General accomplishments include:
· The first code placed on the FusionGrid, TRANSP, was released to scientists for physics analysis. This code joins the existing FusionGrid MDSplus data repositories.
· SCIRun is now being used to visualize fusion data stored in MDSplus.
· MDSplus documentation (http://www.mdsplus.org) was substantial upgraded due to its expanded usage on the new FusionGrid.
· Presentations on Collaboratory Project work were given at the NeSC Workshop on Applications and Testbeds on the Grid, the Workshop on Advanced Collaborative Environments, and to the EFDA-JET Fusion Programme.
· The Collaboratory Project and the magnetic fusion energy community were represented at several DOE sponsored planning meetings.
General
The science application needs and the
resulting computer science requirements of the U.S. magnetic fusion energy
research community were presented at several planning meetings this quarter.

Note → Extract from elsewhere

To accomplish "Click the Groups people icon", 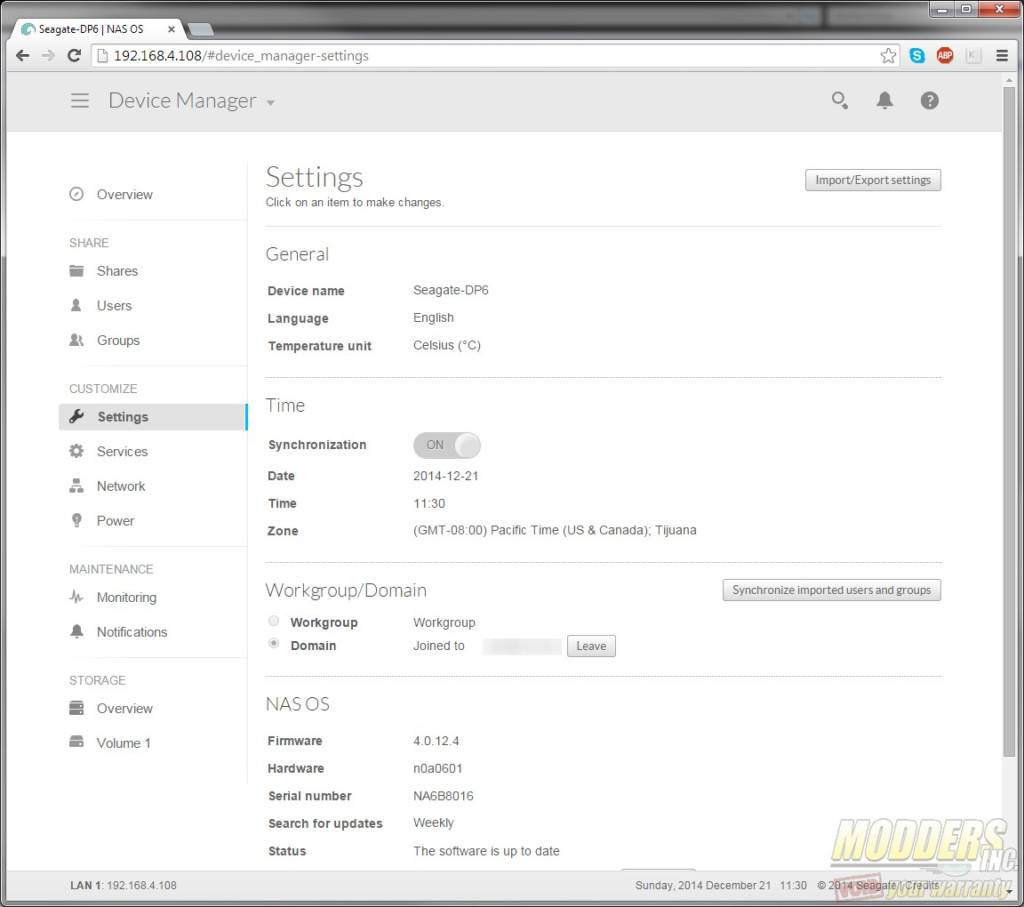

The MAGIC Document Workshop investigated the long-term (~10 years) needs for
middleware and Grid technology. The DOE High Performance Network Planning
Workshop addressed future high-speed network requirements created by progress
within the present SciDAC program. The SciDAC Visualization Workshop examined
the visualization requirements for the present SciDAC projects to determine if
additional visualization research will be required to support such large-scale
science. Throughout these meetings the work done by the Collaboratory Project
combined with the requirements of the fusion community placed fusion science as
one of the driving applications for defining future computer science research.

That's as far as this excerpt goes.